メキシコシティの魅力は、その奥深さにあります。前編でご紹介した初心者向けプランに続き、後編では僕たち家族が体験した、よりディープなグルメ、エンターテイメント、そして絶景アクティビティをお届けします。
スリリングな体験から一生忘れられない感動の瞬間まで、メキシコシティの旅はまだまだ終わりません。
9月しか食べられない?幻の独立記念日料理とは
メキシコシティの食のレベルの高さには驚かされましたが、特に印象的だったのが、友人宅でご馳走になった「チレ・エン・ノガダ」という料理です。

これは、メキシコの独立記念日(9月16日)を祝う特別な一皿で、基本的に9月しか食べられないと言われています。
ひき肉やフルーツを大きな唐辛子(チレ)に詰め、クルミを使った白いソースとザクロの実をかけた彩り豊かな料理で、見た目も華やか。一口食べると、甘さ、酸味、スパイスが絶妙に絡み合い、忘れられない味でした。もし9月にメキシコを訪れる機会があれば、ぜひ食してみてください。
熱狂と興奮!ルチャ・リブレ観戦とドキドキの裏話
メキシコといえば、覆面レスラーが舞うプロレス「ルチャ・リブレ」も欠かせません。会場の熱気はすさまじく、観客と選手が一体となって盛り上がる様子は、まさにエンターテイメントの極み。家族全員、大興奮でした。
実は、この観戦チケットの入手が思わぬスリリングな体験となったのです。公式サイトではすでに売り切れだったので、やむなく海外のチケットサイトで購入したのですが……。
指定された受け渡し場所が、なんと会場近くのタコス屋という展開。店の裏にある螺旋階段を上って怪しげな部屋に通されたときは、「このまま拉致されるのでは!?」と一瞬肝を冷やしました(笑)。

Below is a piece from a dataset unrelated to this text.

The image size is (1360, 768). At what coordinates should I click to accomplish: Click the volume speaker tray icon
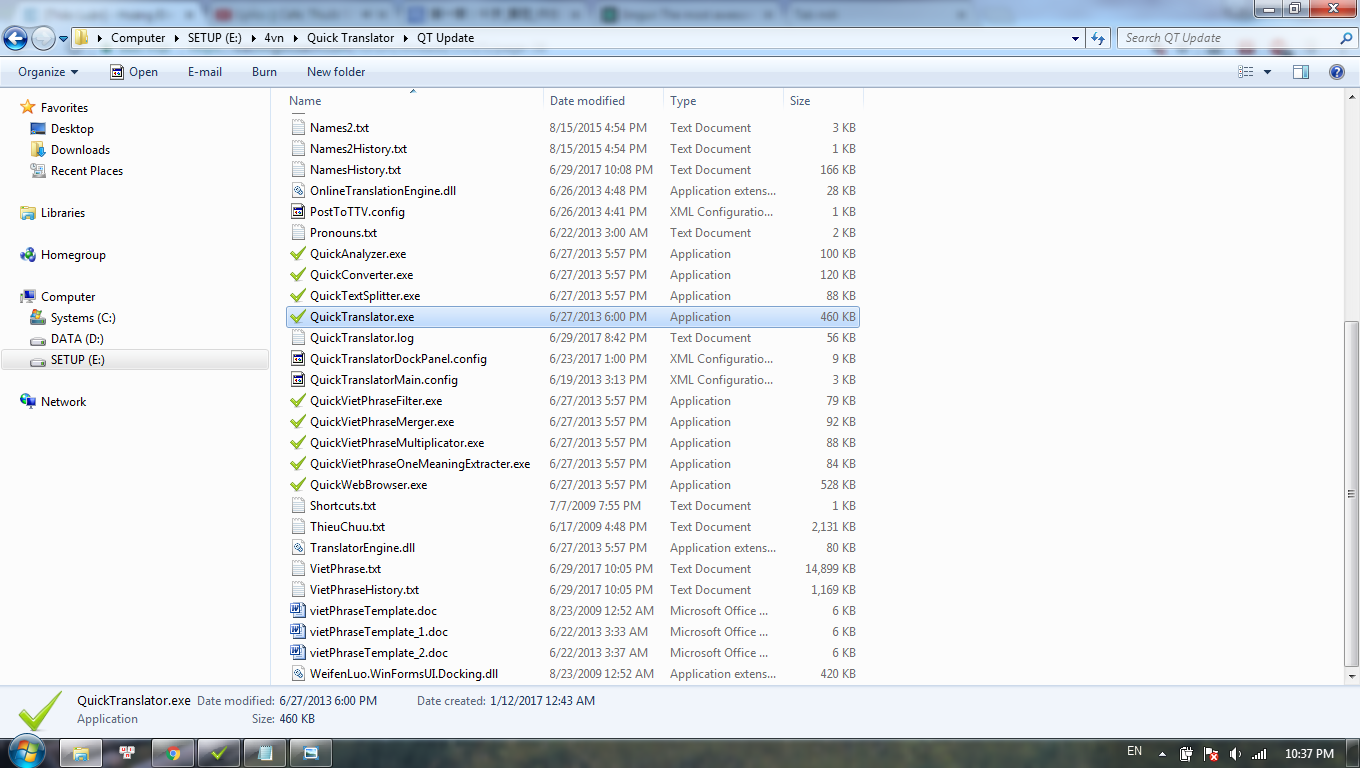click(x=1235, y=753)
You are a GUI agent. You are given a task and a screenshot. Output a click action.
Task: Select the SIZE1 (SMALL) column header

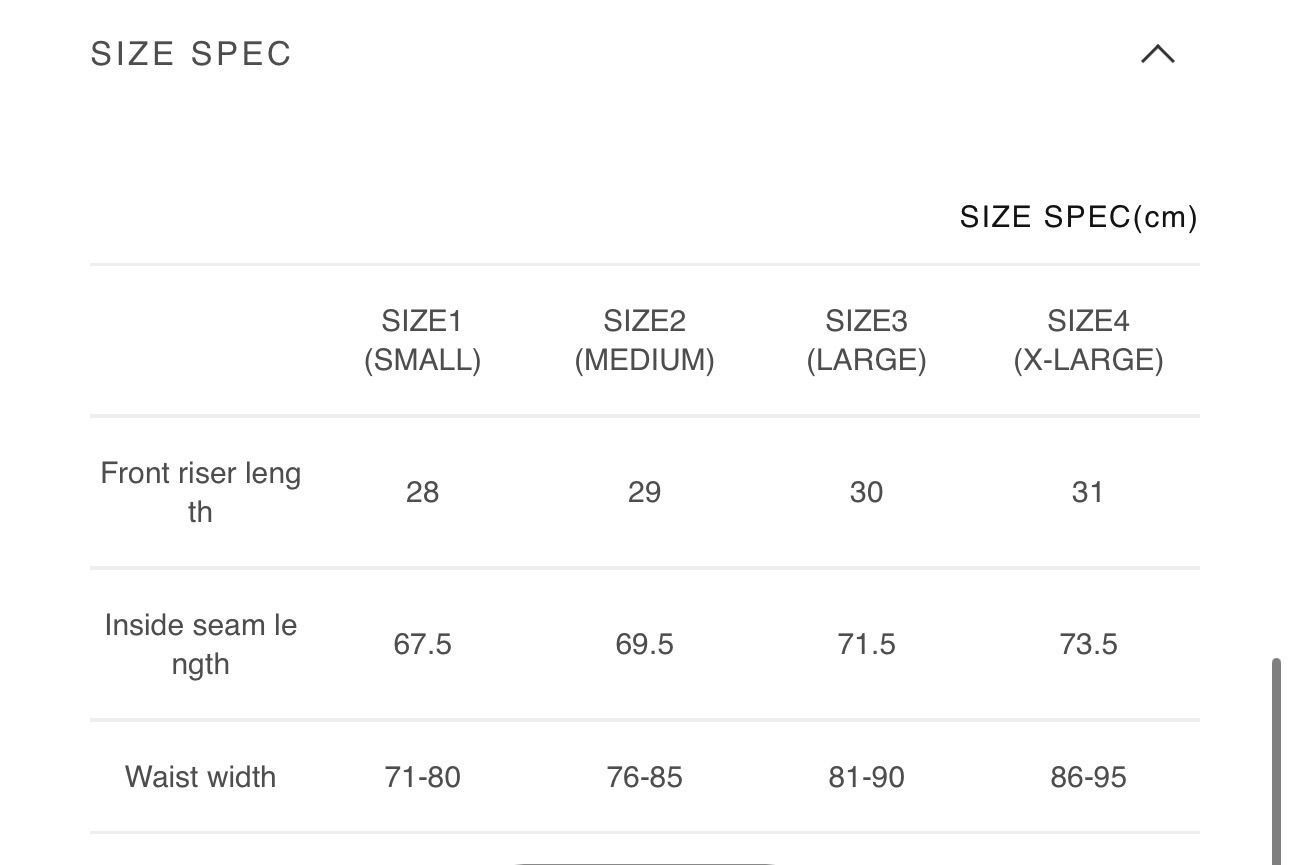[422, 341]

結果的には同じチケットを持つ観光客向けのツアーのようなもので、無事に観戦できたので結果オーライ!旅の良い体験となりました。
空から眺めるテオティワカン遺跡は一生の思い出
最終日、僕たちは朝5時に起き、メキシコシティ郊外にある「テオティワカン遺跡」へ向かいました。目的は、気球に乗って朝日と共に巨大なピラミッドを空から眺めること。
いくつもの気球がゆっくりと空へ昇っていく光景は、まるでファンタジーの世界そのもの。眼下には、雄大な「太陽のピラミッド」と「月のピラミッド」が広がり、そのスケールの大きさに圧倒されました。
古代文明の神秘と朝日の美しさが織りなす絶景は、間違いなくこの旅一番のハイライト。家族全員の心に深く刻まれる、最高の体験となりました。